• [AIM OF THE EXERCISE]: Rewrite the passage of the SAS vs R comparison that opens with the words containing "3. apply(): Row/Column" and closes with "for each subject.", putting "longitudinal measurements" wherever "repeated measures" appears.

2. SAS vs R: Program Comparison

Task SAS Approach R Approach (apply family)
Row/column summary PROC MEANS, DATA step loops apply()
List-wise operation Array processing, macros lapply(), sapply()
Grouped summary PROC MEANS, BY statement tapply(), aggregate(), by()
Parallel operation Macro loops mapply()

2A. Table: Common Use Cases for apply Family Functions

Function Typical Use Cases
apply - Row/column means, sums, min, max, sd;
- Summarize repeated measures (labs, vitals);
- Custom row/col ops
lapply - Apply function to each column (e.g., uppercase, trim);
- List element summaries;
- Convert types
sapply - Simplified summaries (length, class);
- Quick checks per column/element;
- Vectorized transformations
tapply - Grouped summaries (mean/sum by group);
- AE by severity, labs by visit;
- Counts by group
mapply - Row-wise operations across columns;
- Concatenate/combine columns;
- Custom flags/labels
replicate - Simulations, bootstrapping;
- Generate mock data;
- Repeated random sampling
vapply - Type-safe version of sapply;
- Enforce output type for summaries;
- Production code safety

3. apply(): Row/Column Operations on Matrices and Data Frames

Description:
apply() is used to apply a function to the rows or columns of a matrix or numeric data frame. It is especially useful for summarizing repeated measures (e.g., labs, vitals) for each subject.

Possible Uses:

  • Calculate row or column means, sums, min, max, standard deviation, etc.
  • Summarize repeated measures for each subject (e.g., multiple lab results, vital signs).
  • Apply custom functions to each row or column.

• [PROVIDED MATERIAL]:

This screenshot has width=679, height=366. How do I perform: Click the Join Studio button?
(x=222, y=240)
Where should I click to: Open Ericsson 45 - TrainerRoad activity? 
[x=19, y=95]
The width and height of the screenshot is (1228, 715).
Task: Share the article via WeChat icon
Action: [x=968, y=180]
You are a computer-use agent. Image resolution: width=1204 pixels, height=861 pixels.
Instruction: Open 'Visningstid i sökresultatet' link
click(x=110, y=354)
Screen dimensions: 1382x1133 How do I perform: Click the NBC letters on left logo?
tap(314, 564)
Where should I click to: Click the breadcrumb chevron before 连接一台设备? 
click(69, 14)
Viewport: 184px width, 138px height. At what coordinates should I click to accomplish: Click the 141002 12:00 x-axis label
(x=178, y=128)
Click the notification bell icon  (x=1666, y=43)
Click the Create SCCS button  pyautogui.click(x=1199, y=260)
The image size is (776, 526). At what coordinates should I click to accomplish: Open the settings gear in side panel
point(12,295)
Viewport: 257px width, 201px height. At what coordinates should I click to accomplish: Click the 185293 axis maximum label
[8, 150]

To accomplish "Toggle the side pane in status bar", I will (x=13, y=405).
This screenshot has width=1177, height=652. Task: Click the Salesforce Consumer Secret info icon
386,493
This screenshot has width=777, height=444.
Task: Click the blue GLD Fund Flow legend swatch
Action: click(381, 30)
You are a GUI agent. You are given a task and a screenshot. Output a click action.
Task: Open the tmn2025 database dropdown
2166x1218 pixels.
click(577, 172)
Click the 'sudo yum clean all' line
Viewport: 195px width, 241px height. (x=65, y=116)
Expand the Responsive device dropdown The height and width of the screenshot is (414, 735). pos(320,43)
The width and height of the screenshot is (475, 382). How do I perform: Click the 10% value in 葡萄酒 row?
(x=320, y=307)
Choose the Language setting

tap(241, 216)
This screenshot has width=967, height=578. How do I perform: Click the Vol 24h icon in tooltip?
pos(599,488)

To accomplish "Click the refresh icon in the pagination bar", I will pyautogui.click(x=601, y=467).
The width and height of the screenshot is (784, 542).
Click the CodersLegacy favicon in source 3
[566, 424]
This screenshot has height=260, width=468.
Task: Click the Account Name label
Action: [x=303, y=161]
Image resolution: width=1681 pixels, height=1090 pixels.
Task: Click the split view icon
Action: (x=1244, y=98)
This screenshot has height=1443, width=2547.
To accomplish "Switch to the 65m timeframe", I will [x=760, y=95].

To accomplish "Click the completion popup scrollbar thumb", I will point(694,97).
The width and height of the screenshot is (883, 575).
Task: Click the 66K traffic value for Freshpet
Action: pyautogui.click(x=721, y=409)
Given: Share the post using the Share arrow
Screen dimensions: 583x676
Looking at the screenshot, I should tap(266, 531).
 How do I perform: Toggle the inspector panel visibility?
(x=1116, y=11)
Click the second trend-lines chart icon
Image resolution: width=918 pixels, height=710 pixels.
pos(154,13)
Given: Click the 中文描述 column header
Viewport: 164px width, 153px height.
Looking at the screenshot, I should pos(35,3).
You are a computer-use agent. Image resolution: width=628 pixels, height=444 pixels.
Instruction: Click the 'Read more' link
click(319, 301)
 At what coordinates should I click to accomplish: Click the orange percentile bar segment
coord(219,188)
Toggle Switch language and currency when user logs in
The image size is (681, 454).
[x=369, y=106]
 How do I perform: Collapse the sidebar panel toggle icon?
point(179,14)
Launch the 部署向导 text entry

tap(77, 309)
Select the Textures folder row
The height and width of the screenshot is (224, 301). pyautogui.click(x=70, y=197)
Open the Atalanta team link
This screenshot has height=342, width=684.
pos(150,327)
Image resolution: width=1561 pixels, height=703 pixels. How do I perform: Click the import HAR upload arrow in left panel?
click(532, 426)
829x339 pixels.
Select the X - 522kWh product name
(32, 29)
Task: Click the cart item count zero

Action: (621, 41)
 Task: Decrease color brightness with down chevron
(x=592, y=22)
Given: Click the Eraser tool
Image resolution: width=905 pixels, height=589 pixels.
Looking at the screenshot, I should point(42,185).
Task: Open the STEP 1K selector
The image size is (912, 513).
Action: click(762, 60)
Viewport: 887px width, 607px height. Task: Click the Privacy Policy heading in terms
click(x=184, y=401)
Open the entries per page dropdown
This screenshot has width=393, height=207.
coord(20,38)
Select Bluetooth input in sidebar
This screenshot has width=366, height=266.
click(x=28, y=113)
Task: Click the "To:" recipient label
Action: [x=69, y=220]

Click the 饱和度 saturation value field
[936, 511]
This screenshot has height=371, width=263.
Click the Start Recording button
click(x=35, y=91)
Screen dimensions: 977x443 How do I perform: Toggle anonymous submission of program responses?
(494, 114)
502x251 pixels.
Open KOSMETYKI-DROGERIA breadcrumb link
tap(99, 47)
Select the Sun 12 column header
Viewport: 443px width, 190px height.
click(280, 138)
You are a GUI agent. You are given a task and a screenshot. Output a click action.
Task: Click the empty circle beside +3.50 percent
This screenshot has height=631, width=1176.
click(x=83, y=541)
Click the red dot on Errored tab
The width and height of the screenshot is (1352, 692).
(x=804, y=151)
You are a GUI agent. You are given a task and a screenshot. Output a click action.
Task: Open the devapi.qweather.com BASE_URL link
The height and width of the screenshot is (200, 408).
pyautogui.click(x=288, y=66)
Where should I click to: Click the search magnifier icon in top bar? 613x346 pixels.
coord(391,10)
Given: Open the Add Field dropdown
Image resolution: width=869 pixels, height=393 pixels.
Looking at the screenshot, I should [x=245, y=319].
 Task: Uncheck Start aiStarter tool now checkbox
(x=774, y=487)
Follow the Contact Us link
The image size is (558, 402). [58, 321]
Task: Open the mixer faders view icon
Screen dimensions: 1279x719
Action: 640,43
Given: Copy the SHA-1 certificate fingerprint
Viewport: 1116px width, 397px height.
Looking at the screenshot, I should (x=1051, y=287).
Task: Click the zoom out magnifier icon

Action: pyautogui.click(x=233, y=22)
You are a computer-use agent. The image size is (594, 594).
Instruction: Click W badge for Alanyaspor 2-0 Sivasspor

• [FULL OUTPUT]:
3. apply(): Row/Column Operations on Matrices and Data Frames

Description:
apply() is used to apply a function to the rows or columns of a matrix or numeric data frame. It is especially useful for summarizing longitudinal measurements (e.g., labs, vitals) for each subject.